Zing Forum

Reading

From Zero Derivation to Practical Application: A Complete Open-Source Project of Generative AI Course Notes

A systematic set of Jupyter Notebooks supporting generative AI courses, covering complete derivations and visual implementations from basic probability theory to cutting-edge models like VAE, GAN, and Diffusion.

generative AIVAEGANDiffusionTransformermachine learningBayesian inferencedeep learningeducationalJupyter Notebook
Published 2026-05-20 07:12Recent activity 2026-05-20 07:18Estimated read 6 min
From Zero Derivation to Practical Application: A Complete Open-Source Project of Generative AI Course Notes
1

Section 01

[Introduction] From Zero Derivation to Practical Application: A Complete Open-Source Project of Generative AI Course Notes

Generative AI is sweeping the globe, but resources for understanding its underlying principles are scarce. This open-source course note project by GitHub user HAYDARKILIC, in the form of Jupyter Notebooks, combines theoretical foundations with Python practical implementation. It derives key formulas from first principles and visualizes them, filling the gap between application-level practice and abstract mathematics. The content covers probability theory, Bayesian inference, deep generative models (VAE/GAN/Diffusion), and Transformer-based large language models, suitable for beginners to progress step by step and for practitioners to fill knowledge gaps.

2

Section 02

Project Background and Overall Architecture

This note series originates from a systematic generative AI course and has completed 4 core chapters, with a knowledge system ranging from probability basics to Transformers.
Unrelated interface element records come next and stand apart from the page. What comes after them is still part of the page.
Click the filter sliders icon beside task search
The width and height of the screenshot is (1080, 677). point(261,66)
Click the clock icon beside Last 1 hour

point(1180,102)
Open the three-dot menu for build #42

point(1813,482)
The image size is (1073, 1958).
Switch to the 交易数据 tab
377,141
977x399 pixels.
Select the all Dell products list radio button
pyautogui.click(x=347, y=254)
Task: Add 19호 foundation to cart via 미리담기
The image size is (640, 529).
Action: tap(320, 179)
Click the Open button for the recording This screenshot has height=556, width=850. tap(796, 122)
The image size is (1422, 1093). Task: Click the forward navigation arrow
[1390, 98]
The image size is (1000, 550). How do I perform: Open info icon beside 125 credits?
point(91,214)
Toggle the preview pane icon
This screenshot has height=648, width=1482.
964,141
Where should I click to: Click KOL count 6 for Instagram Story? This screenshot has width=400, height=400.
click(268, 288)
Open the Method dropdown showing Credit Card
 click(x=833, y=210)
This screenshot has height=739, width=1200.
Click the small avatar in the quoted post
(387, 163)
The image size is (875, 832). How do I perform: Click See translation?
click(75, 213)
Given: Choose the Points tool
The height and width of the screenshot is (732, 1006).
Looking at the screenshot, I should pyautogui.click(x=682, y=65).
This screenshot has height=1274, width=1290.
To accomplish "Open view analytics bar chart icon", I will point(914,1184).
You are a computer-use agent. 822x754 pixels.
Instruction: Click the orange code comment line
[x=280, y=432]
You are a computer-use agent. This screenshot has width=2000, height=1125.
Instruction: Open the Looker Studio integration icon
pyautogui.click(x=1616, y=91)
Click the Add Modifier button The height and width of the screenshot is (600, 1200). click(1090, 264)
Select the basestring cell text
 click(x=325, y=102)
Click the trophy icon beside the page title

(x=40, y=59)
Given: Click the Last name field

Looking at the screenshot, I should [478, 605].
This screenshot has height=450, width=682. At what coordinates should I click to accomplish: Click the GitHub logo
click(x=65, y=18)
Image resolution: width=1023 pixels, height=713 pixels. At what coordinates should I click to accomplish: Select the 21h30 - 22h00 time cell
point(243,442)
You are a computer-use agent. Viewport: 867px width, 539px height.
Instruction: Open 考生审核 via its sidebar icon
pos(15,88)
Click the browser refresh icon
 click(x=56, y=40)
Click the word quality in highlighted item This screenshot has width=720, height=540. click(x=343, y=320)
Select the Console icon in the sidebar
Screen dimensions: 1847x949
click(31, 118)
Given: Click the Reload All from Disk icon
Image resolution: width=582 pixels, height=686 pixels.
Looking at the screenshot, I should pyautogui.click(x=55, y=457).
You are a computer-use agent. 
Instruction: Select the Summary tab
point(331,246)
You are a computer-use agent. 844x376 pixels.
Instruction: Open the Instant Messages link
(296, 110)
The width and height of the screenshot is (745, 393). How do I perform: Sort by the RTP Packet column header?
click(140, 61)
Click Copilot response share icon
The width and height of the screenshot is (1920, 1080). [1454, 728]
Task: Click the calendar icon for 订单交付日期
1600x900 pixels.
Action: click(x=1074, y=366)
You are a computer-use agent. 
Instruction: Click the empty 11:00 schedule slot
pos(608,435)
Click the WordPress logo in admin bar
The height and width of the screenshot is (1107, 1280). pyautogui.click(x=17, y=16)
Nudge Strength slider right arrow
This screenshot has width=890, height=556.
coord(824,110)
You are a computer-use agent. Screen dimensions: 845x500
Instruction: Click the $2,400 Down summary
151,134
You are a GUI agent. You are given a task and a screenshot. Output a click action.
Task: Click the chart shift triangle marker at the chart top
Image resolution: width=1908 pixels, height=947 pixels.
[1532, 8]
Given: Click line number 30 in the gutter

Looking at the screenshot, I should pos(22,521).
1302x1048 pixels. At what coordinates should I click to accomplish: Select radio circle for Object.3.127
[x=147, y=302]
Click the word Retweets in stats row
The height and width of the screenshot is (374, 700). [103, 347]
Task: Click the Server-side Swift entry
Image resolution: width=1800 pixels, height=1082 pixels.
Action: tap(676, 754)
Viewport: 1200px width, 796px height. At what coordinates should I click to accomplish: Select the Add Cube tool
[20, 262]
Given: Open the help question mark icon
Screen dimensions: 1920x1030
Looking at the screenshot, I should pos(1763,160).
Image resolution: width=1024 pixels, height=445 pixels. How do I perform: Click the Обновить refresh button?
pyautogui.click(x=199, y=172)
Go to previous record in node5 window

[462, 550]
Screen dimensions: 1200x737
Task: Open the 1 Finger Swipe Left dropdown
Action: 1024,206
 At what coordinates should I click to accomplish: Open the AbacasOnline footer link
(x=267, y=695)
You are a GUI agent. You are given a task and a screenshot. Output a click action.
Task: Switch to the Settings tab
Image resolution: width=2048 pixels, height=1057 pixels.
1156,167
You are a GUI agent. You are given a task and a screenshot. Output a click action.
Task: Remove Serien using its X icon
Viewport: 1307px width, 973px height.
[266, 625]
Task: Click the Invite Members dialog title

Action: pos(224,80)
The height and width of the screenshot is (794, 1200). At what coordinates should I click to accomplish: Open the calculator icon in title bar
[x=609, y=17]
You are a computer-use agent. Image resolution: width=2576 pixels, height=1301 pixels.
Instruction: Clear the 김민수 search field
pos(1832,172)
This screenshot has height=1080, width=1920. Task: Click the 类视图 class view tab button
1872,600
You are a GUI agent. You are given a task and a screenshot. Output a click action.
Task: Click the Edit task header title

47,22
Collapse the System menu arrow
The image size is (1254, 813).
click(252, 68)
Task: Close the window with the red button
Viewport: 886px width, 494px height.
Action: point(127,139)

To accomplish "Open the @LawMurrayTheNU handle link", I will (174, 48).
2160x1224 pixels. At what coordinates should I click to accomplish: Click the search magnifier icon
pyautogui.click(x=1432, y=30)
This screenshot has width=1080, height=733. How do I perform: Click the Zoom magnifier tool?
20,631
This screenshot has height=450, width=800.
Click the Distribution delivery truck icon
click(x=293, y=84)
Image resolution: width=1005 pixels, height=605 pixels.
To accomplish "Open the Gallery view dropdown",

Each Notebook follows a three-stage structure: "Theoretical Derivation → Formula Implementation → Data Validation". The chapter progression is clear: Chapter 1 solidifies probability theory and decision theory; Chapter 2 delves into Bayesian inference; Chapter 3 focuses on deep generative models; Chapter 4 explains Transformers and large language models.

3

Section 03

Theoretical Foundations: Probability Theory and Bayesian Inference

Chapter 1 uses MNIST as an example to build mathematical intuition: Polynomial regression and curve fitting demonstrate overfitting/underfitting trade-offs; probability theory is used to derive Bayes' theorem, with medical diagnosis examples explaining base rate fallacy; MLE derivation and bias issues are covered; decision theory compares generative vs. discriminative models, etc. Chapter 2 explores Bayesian inference: The "number game" case introduces the size principle; Beta-binomial model shows conjugate priors and sequential updates; Dirichlet-multinomial model extends to multi-classification; mixture models compare different estimation methods.

4

Section 04

Panorama of Deep Generative Model Technologies

Chapter 3 starts with KL divergence derivation to lay the foundation of information theory. Latent space and manifold hypothesis are demonstrated via MNIST PCA; VAE covers ELBO derivation, reparameterization trick, and β-VAE regularization; GAN explains architecture design, optimal discriminator, and mode collapse; Diffusion models (DDPM) include forward/backward processes and SimpleUNet implementation; model comparison uses FID for quantitative evaluation and radar charts to compare performance across model dimensions.

5

Section 05

Core Analysis of Transformers and Large Language Models

Chapter 4 introduces the attention mechanism starting from the RNN gradient vanishing problem. It analyzes encoder-decoder architecture and information bottleneck; implements Bahdanau additive attention and scaled dot-product attention, emphasizing the necessity of √d_k scaling; multi-head attention decomposes subspaces to capture different information; compares sine/RoPE/ALiBi positional encoding schemes; explains feed-forward network evolution, layer normalization optimization, and Mini GPT training process.

6

Section 06

Learning Value and Practical Significance

The greatest value of this note series lies in the "zero-based derivation" concept: each formula is derived from first principles, accompanied by code and visualization. For practitioners, it provides systematic organization to cultivate mathematical intuition and modeling thinking; for educators, it demonstrates the design of interactive learning materials. Basic knowledge of linear algebra, calculus, probability theory, and Python skills are required.

7

Section 07

Conclusion: Respect Principles, Grasp the Essence

Generative AI is reshaping creativity and intelligence, requiring both application engineers and researchers who understand the underlying layers. This open-source note series is a precious resource for understanding the essence, reflecting the academic attitude of maintaining respect for principles and not forgetting the elegance of mathematics in an impetuous era.